Biopharma companies with technology platforms could soon see the wheels greased in the drug application process through the FDA’s newest program.
The FDA issued draft guidance for the Platform Technology Designation Program for Drug Development last month, which aims to create development, manufacturing and review process efficiencies.
To participate in the program, the FDA will examine if incorporating the platform technology will bring “significant efficiencies” in the application process and determine if the platform meets the eligibility requirements.
The FDA noted that its definition of “platform technology” may differ from the industry’s, and described it as a “well-understood and reproducible technology” including a nucleic acid sequence, molecular structure, mechanism of action, delivery method, vector or a combination of technologies.
As part of the program, biotechs and pharma companies with a designated technology platform would receive advice from the FDA during the development program, and prioritized interactions for products the agency sees as having “the most significant public health benefit or impact.”
R&D’s evolution
Drug development has changed rapidly over the last several years as platforms that can be used for multiple drugs enable companies to speed up the process
More efficiencies would be welcome to the industry. For the top 20 global pharma companies, the average cost of developing a new drug rose to $2.3 billion in 2022, according to a report from Deloitte, due to longer development timelines and the costly clinical trials process.
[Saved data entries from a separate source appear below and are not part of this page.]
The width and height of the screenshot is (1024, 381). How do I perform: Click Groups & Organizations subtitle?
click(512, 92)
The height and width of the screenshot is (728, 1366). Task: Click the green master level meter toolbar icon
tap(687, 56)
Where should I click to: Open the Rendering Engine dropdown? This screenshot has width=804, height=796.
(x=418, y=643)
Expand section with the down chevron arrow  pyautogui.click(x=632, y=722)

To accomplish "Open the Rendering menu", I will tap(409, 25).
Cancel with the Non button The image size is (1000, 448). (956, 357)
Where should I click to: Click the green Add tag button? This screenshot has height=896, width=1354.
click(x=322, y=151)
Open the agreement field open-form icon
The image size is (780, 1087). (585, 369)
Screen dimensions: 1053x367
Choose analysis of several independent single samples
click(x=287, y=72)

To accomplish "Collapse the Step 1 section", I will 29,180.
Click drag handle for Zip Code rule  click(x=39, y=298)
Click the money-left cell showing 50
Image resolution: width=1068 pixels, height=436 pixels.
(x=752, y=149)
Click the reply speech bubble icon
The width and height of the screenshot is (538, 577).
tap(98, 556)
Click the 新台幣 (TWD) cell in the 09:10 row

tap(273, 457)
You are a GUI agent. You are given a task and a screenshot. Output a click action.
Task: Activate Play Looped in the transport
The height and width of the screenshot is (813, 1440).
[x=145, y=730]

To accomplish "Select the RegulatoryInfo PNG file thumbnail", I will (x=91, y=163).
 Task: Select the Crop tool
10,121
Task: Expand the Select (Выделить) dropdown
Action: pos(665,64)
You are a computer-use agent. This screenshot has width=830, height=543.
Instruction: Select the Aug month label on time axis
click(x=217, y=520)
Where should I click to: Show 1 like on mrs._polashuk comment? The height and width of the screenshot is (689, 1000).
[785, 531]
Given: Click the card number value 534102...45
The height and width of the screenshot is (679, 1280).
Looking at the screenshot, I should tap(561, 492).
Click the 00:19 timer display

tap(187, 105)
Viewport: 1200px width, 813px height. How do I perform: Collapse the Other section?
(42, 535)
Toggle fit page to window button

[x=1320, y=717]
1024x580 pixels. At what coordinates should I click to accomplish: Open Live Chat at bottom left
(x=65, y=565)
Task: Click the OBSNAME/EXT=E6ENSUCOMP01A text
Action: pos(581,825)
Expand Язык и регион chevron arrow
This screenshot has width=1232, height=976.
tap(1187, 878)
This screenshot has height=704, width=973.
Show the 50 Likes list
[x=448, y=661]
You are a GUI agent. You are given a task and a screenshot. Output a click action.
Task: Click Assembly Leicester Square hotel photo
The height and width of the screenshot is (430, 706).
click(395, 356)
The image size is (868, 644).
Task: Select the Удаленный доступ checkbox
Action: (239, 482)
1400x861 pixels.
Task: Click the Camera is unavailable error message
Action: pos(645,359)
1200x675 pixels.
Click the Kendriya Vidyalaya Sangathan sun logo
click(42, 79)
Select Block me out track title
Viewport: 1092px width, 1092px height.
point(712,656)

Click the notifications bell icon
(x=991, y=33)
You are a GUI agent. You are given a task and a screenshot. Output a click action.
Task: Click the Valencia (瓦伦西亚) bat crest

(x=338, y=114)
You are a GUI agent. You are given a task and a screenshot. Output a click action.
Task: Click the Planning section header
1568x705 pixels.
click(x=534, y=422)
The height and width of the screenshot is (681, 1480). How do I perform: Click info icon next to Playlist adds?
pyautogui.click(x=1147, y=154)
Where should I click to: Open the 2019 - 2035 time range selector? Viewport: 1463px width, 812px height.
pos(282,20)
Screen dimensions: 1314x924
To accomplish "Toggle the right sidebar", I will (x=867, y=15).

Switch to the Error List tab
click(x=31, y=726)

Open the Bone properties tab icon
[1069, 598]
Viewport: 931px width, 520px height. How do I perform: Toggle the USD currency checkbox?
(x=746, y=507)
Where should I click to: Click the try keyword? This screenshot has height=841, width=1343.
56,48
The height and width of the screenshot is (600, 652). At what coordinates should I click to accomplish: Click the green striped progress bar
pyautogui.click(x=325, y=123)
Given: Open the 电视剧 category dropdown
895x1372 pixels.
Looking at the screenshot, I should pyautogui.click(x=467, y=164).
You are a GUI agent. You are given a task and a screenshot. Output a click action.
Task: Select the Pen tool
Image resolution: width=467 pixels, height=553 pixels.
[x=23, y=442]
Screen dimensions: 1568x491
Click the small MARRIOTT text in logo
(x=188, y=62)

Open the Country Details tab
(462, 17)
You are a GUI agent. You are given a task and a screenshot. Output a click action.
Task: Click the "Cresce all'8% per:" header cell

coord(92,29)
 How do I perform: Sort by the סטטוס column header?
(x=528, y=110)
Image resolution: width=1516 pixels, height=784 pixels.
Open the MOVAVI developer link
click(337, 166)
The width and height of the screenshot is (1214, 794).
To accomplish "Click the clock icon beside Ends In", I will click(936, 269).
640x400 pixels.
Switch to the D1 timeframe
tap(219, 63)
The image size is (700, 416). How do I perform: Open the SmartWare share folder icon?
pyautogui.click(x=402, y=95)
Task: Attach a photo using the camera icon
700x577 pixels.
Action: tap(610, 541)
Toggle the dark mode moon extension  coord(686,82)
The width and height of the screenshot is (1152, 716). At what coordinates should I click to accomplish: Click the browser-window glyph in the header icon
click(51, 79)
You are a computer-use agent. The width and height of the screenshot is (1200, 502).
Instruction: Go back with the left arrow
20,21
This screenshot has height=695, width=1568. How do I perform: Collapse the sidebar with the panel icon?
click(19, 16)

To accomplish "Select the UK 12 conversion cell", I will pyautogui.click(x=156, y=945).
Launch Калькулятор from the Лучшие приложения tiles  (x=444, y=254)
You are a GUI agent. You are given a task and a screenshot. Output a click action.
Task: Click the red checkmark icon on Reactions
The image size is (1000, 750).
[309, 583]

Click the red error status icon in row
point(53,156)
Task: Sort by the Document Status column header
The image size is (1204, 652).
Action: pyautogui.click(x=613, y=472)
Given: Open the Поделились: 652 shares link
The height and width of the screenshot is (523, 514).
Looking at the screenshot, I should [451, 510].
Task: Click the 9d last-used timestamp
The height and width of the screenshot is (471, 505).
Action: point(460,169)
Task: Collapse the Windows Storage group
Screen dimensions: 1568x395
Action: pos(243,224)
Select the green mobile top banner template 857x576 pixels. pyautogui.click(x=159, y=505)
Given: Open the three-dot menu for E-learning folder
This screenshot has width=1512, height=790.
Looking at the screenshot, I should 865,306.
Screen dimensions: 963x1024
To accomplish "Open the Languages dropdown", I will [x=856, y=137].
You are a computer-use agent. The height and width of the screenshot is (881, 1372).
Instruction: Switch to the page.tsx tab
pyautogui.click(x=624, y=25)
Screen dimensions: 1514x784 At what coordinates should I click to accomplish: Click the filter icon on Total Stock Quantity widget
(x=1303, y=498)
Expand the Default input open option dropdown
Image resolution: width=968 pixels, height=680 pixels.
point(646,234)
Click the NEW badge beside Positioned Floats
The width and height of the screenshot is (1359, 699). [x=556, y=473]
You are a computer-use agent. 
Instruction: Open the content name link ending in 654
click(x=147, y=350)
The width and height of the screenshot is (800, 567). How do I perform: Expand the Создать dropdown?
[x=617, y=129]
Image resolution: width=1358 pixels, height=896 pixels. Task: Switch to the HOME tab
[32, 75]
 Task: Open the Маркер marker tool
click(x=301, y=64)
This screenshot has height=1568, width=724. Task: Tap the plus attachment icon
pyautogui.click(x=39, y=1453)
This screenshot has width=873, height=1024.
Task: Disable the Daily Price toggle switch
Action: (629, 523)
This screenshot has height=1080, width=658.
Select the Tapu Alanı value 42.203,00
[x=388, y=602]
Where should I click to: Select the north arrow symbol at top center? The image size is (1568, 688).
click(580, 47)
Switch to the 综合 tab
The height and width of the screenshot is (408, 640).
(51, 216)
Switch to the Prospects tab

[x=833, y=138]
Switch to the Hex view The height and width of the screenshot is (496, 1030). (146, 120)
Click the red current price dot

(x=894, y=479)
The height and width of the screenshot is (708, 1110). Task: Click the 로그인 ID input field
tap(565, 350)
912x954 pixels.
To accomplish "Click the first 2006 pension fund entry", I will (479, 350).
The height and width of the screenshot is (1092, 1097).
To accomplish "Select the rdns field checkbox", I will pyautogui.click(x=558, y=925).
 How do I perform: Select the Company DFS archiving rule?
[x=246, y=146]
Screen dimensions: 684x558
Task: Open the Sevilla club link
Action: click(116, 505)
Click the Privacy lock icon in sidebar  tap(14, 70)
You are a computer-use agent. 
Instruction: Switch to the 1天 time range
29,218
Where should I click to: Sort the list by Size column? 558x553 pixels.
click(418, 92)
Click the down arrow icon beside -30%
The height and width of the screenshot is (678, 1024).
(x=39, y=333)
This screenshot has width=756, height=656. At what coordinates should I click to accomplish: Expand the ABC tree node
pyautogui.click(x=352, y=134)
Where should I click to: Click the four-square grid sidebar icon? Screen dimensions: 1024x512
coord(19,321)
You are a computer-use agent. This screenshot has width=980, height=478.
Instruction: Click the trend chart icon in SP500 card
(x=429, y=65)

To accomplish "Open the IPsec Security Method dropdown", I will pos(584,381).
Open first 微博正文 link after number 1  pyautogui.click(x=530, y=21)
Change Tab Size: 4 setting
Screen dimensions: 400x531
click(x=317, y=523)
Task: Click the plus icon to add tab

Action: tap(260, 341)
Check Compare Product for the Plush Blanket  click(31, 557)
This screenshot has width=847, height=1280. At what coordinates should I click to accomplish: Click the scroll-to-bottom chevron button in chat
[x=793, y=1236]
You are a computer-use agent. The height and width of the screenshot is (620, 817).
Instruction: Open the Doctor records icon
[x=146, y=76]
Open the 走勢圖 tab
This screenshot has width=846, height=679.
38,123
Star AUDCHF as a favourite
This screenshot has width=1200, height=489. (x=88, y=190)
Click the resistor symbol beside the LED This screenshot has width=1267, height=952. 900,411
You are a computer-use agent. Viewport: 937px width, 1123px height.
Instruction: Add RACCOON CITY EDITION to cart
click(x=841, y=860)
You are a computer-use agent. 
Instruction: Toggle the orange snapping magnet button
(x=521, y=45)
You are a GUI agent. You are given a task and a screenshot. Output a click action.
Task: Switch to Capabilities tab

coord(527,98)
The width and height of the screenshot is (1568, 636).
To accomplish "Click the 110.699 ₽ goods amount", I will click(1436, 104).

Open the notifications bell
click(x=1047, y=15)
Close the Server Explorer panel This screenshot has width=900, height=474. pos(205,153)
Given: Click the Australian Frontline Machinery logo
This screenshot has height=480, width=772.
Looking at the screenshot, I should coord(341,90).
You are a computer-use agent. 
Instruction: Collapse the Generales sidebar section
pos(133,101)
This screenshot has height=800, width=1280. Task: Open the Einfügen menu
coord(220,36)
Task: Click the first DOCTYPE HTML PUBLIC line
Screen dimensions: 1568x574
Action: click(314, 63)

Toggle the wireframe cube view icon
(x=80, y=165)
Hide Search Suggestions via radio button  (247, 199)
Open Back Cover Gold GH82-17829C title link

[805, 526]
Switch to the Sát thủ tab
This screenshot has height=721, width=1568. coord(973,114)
AI and automation have accelerated drug development and could lead to a 60% to 70% reduction in process timelines, PwC predicted. AI has been particularly impactful on discovery. More than 100 drug and biologic application submissions reported in 2021 included an AI or ML component, according to the FDA. The agency is still determining how it will regulate AI in drug development and plans to issue guidance for the industry in the future.
The new guidance formalizes already existing pathways for drugs developed on platform technologies, which are widely used. FDA officials previously stated the potential benefit of a formal platform designation program for gene editing, which the FDA cited as a technology appropriate for the program.
“It’s a very opportune time for the designation program to be put into the statute, especially with the lessons of the CRISPR product. The field is rife with opportunities where you may change one insert but otherwise leave the platform virtually unchanged,” said Phillip Kurs, regulatory counsel for FDA’s Center for Biologics Evaluation and Research, at the CASSS Well-Characterized Biotechnology Products conference in Washington, D.C., in January.
The program will allow companies that use a platform technology and have an approved new drug application, abbreviated new drug application or a biologics license application to request a platform designation for future applications. Companies can request a pre-submission meeting about their planned platform technology designation request, but the guidance outlined making the request at the same time or following an IND application.
The guidance was published to the Federal Register with a comment period running until July 29. BIO has already asked the FDA for a 30-day extension on the comment period to give stakeholders more time to develop feedback for the agency.